Working out, expending the energy out of my body is something I crave. Daily. Well almost daily.
When Fireman is working his normal 24 hour schedule and we are all in the groove of school and such, I am at the gym at least 4 times a week, or out in my garage boxing my hanging bag. I have a routine that fits into my life and into everyone elses life (as far as I am concerned). Anytime that rountine gets even slightly knocked off its wheel, we all suffer- some more than others, ask Fireman.
So when the kids get sick and need mommy with them at home all day, or say for example on our way to the car in the morning the kids find a trail of ants leading all the way to my cupboards filled with Martha Stewart's finest baking goodies... I usually end up reluctantly taking the day off from the gym.
Not such a big deal, a day off here or there right? Wrong! I find myself crowding my already refined routine with little incidental projects, like cleaning out drawers or photo boxes. Sometimes I even start a new hobby. One day easily slips into three days to even a week!
So we've been off schedule a bit overhere. Fireman is still home. Though we all our finding our way (slowly) life has come between me and my beloved punching bag. Now, Fireman knows what our routine is here at home. He is very much aware of all the time I take to strategicly plan my weeks events including my gym time. He is also aware of his role in our lives. Usually.
One morning after coffee, I looked over my list for the day. I decided in my head today would be an "off" day for the gym. It must have alarmed Fireman greatly when he looked back over his shoulder from the computer to see me dressed in clothes and not strech pants and a tank top because he uttered words that make my hair and skin do really weird things.
"So no gym for you today?" this was delivered with no eye contact whatsoever.
Within about 45 seconds my mind had raced over all the possible responses ranging from," Why?

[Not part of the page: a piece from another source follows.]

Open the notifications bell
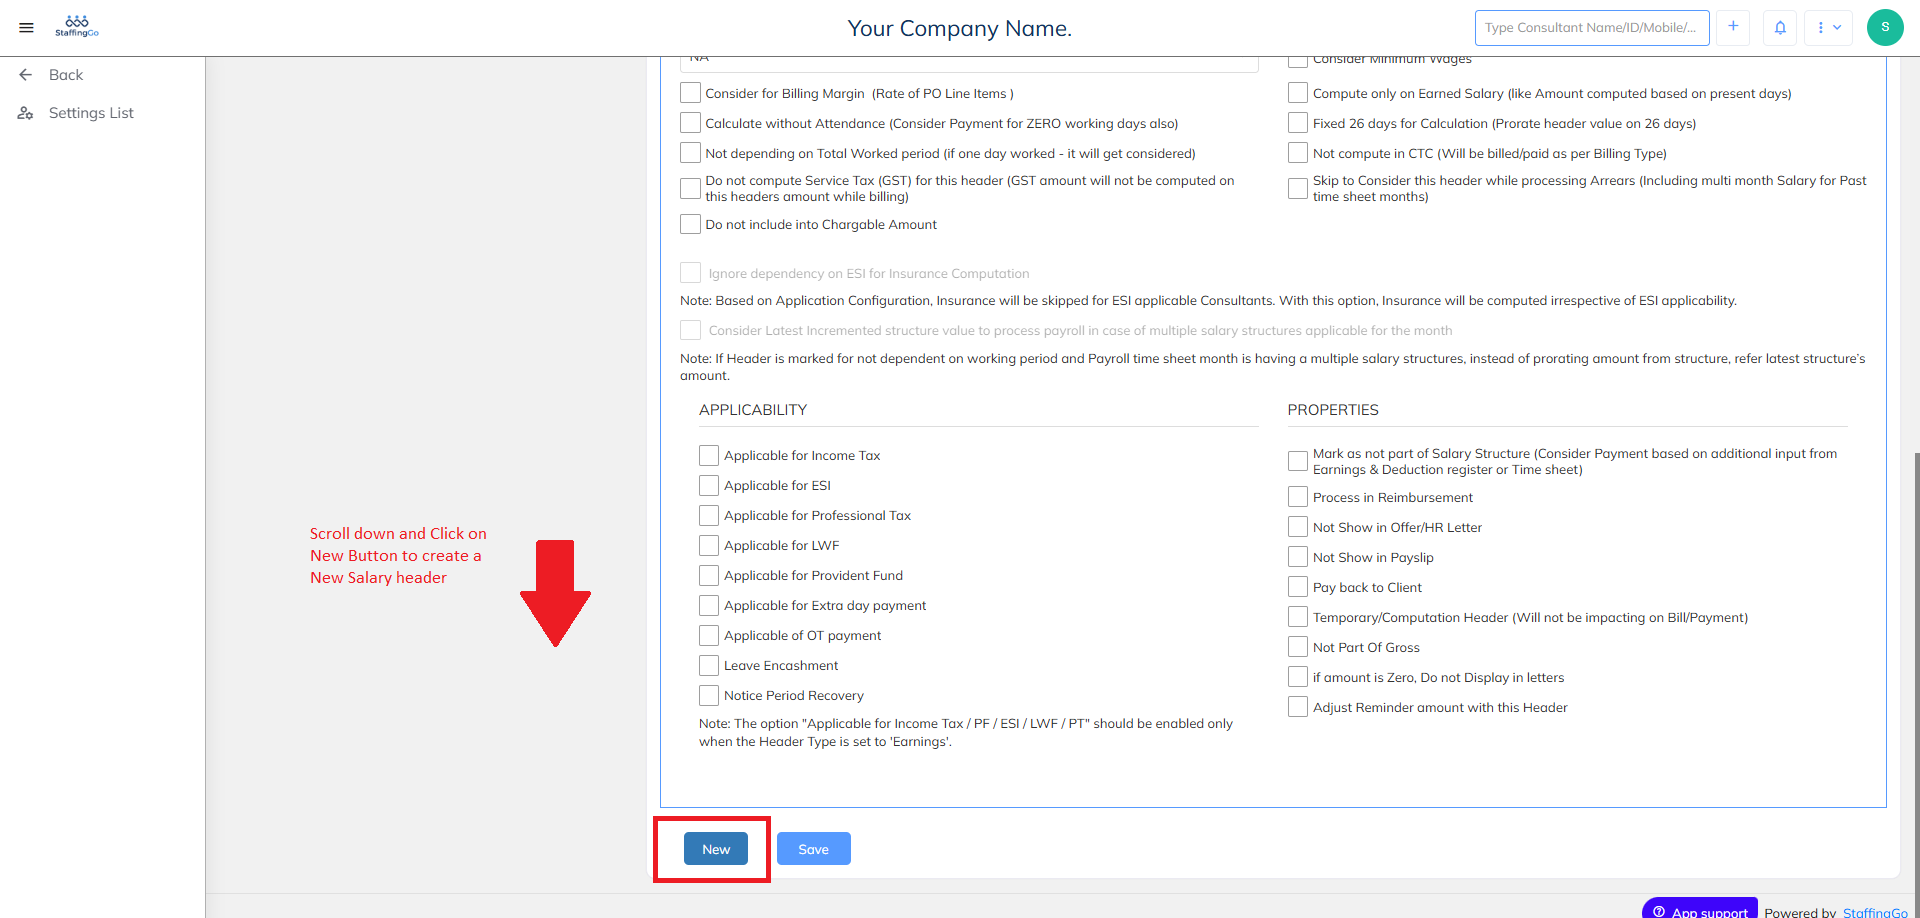The image size is (1920, 918). point(1780,28)
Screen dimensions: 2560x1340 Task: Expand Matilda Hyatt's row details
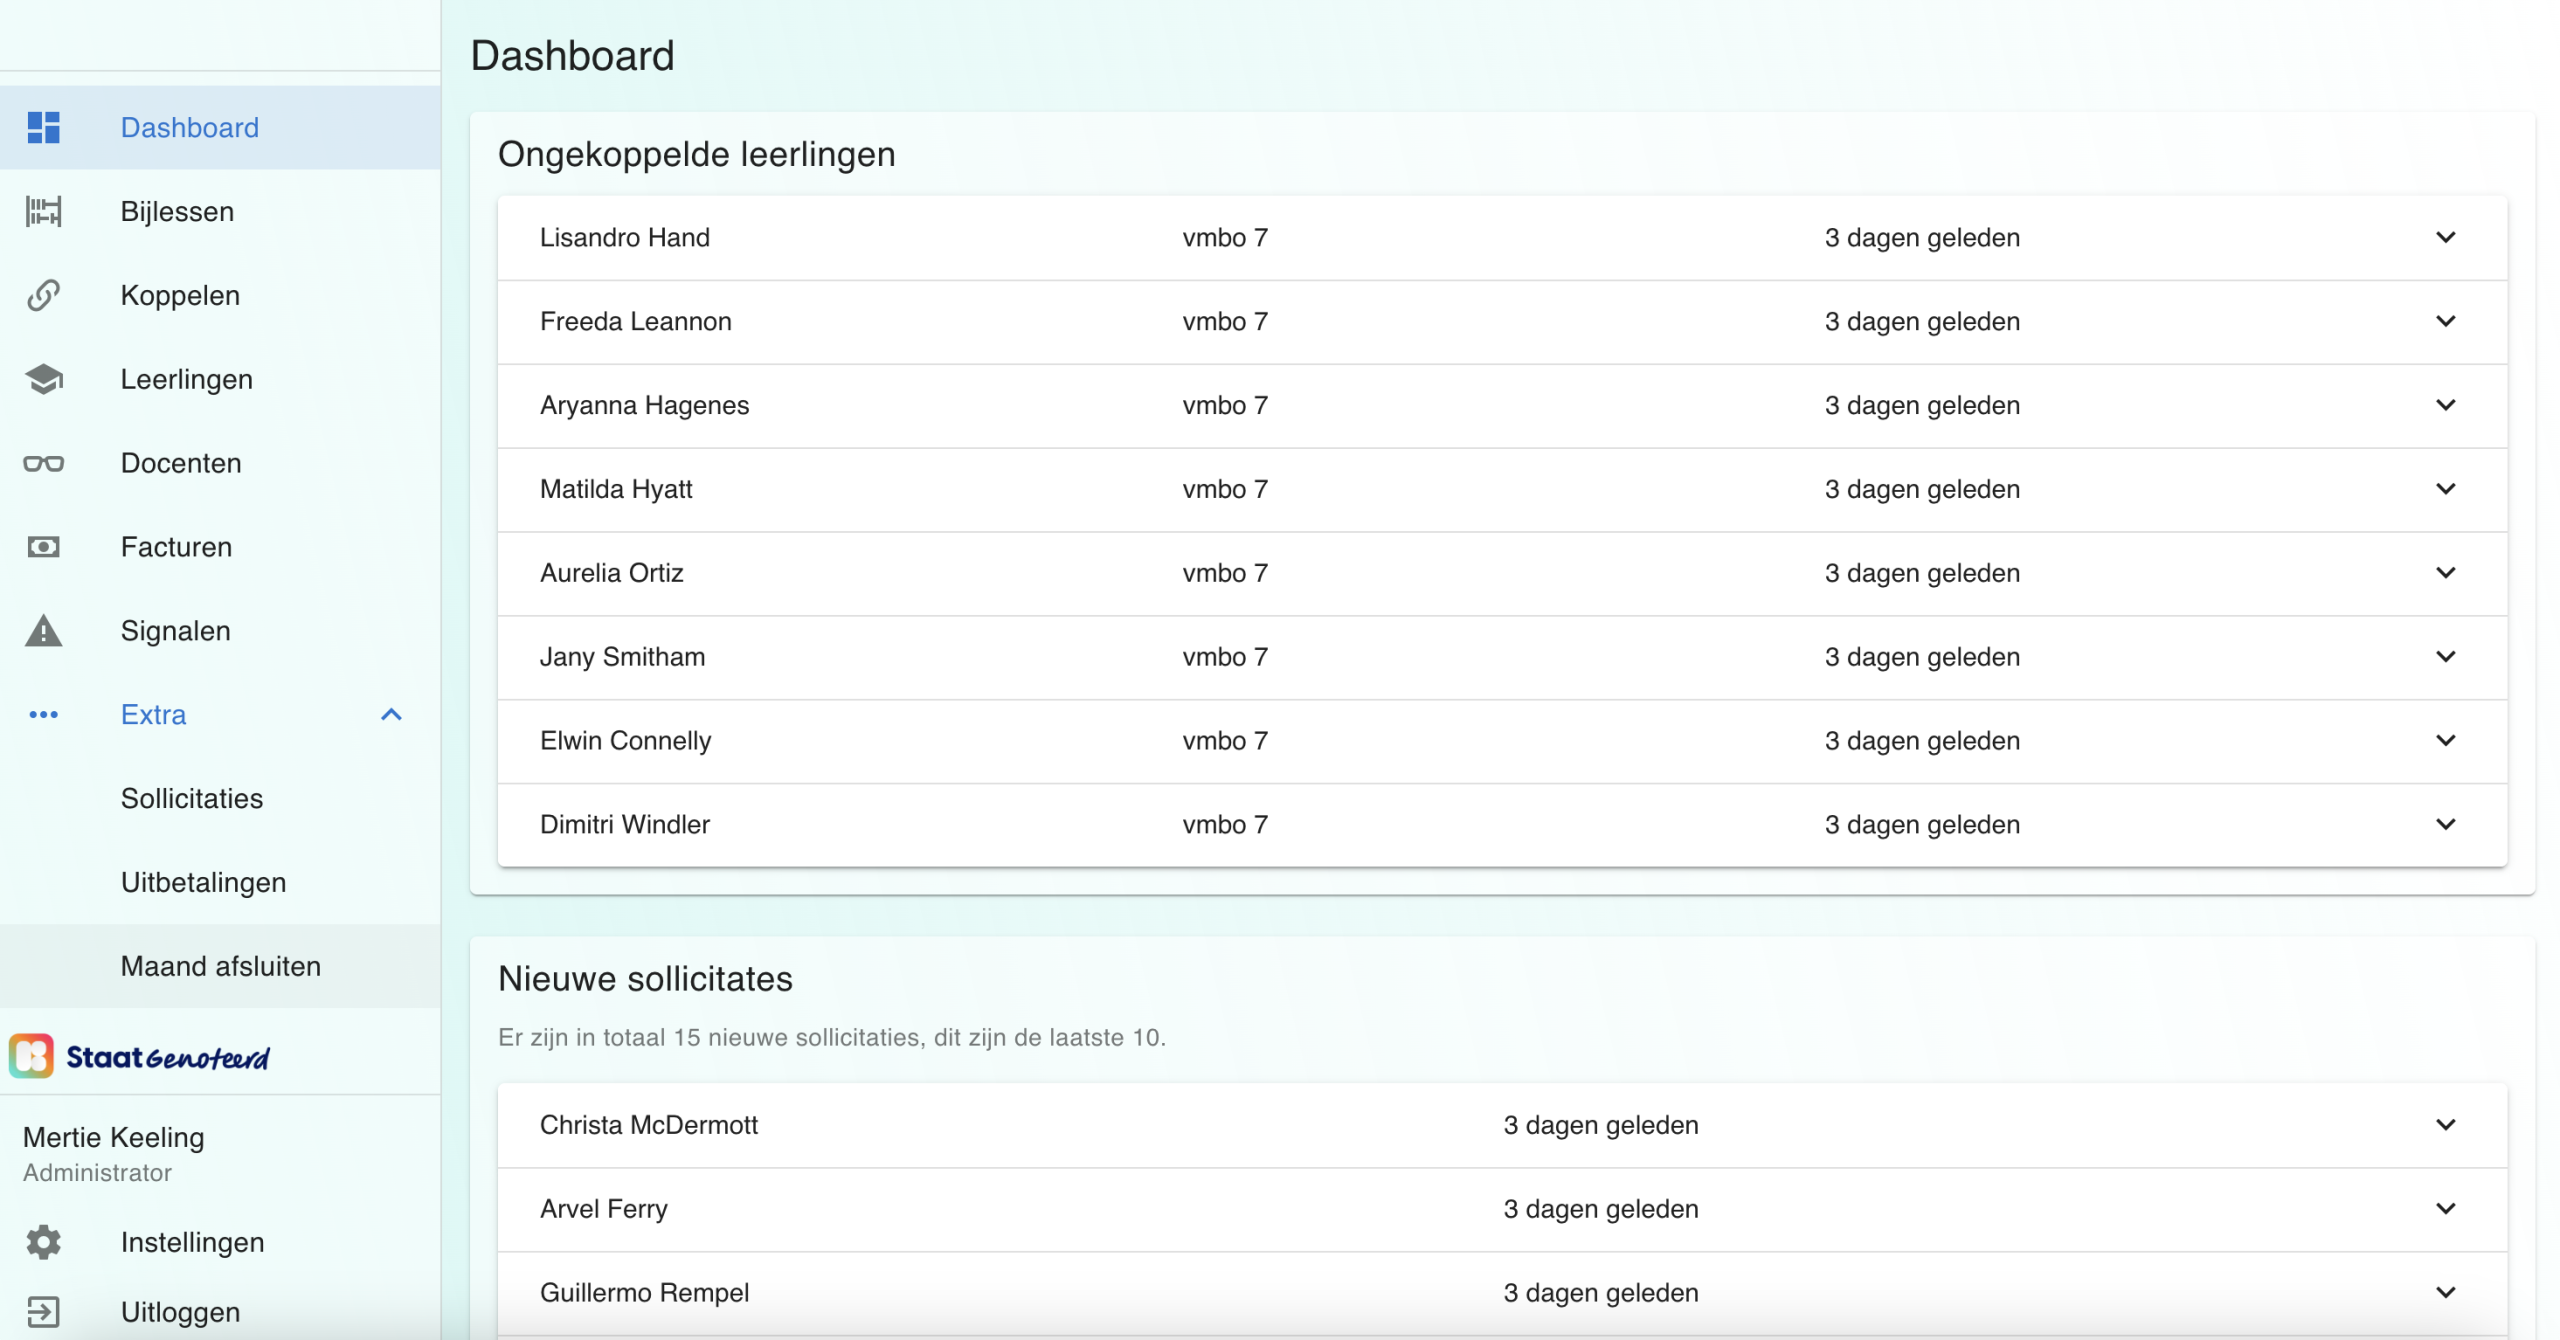click(x=2445, y=489)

Do you think I need to go to the gym today?" to "Well, no I decided that since I am adding taking the dog to the vet to my already busy day of grocery shopping, laundry, dinner prep, dropping overdue books off at the library, and picking up a gift before 1:00pm with a four year old on my coat tails that maybe today I could take the day off!" All followed with a look that delivered my message fairly well.
I decided on, "No." Also with no eye contact.
Although his remark, and he makes this remark often, almost always sends me into a crazed thought pattern for most of the day, I decided to drop it. I have told him on my verbal crazed- head days NOT to ask me about the gym, and it's not registering for some reason. I have explained to Fireman why he shouldn't say or imply his stance on my workouts. It is, to me, just like him saying ever so gently that my butt better find a way around everything I have thought to be the priority over my workout and make it happen some way, any way.
This comment has been known to lead me into long bouts of self doubt. Doubting my structure, doubting my ability to plan, doubting my committment. You name it, I can end up finding a way to doubt myself with this one small seemingly benign comment.
All within 45 seconds, I had decided to keep my power for the day and go on as planned. I pushed the comment out of my brain...I decided I was too busy to give it anymore thought. I was even too busy to let Fireman know exactly where he could put the gym.
Those 45 seconds was the best time I had spent that particular day, even if it wasn't in the schedule.